Source data:
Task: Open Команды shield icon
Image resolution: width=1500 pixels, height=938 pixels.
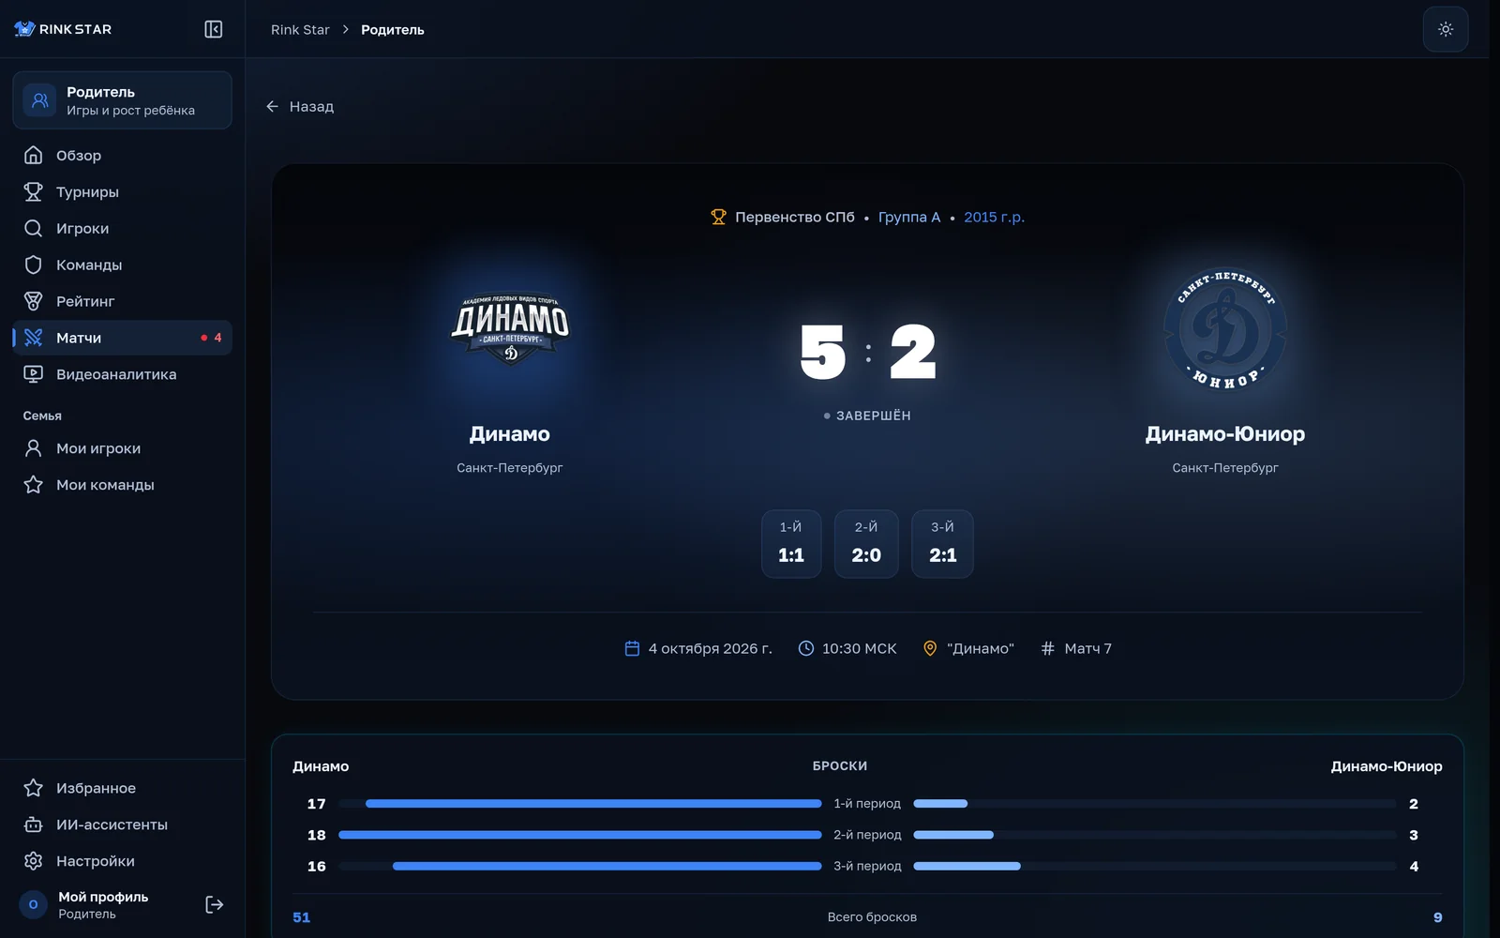Action: pyautogui.click(x=34, y=265)
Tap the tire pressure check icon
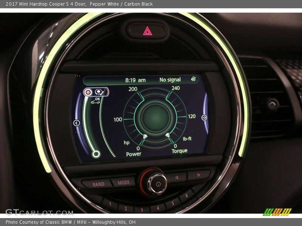Viewport: 302px width, 226px height. coord(100,92)
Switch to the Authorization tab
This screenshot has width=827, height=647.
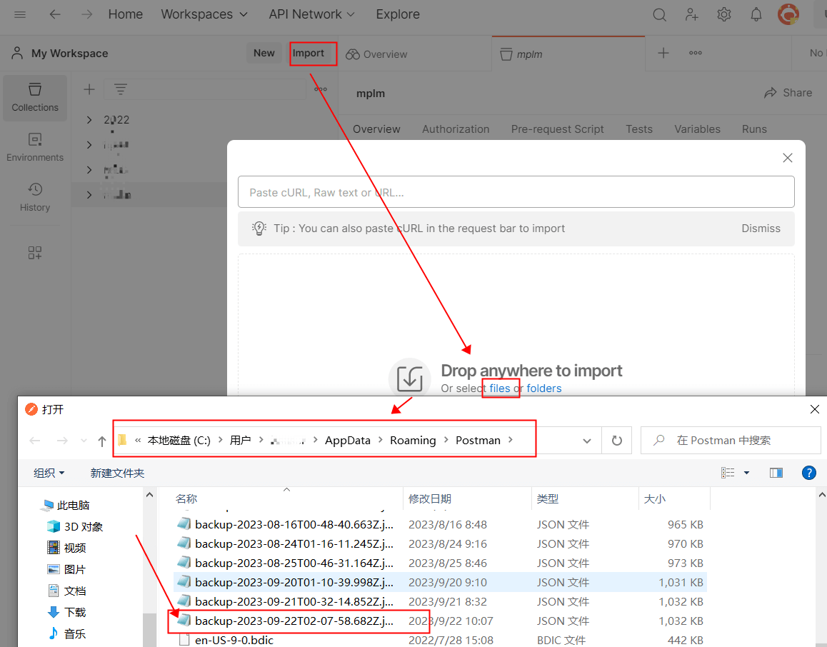pos(456,129)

WORK TASK ->
Each line above is to be repeated exactly as written; no picture is carried over.

YOUR RESPONSE ->
Task: Open Команды shield icon
Image resolution: width=1500 pixels, height=938 pixels.
Action: pyautogui.click(x=34, y=265)
Tap the tire pressure check icon
Viewport: 302px width, 226px height. coord(100,92)
Switch to the Authorization tab
This screenshot has width=827, height=647.
pos(456,129)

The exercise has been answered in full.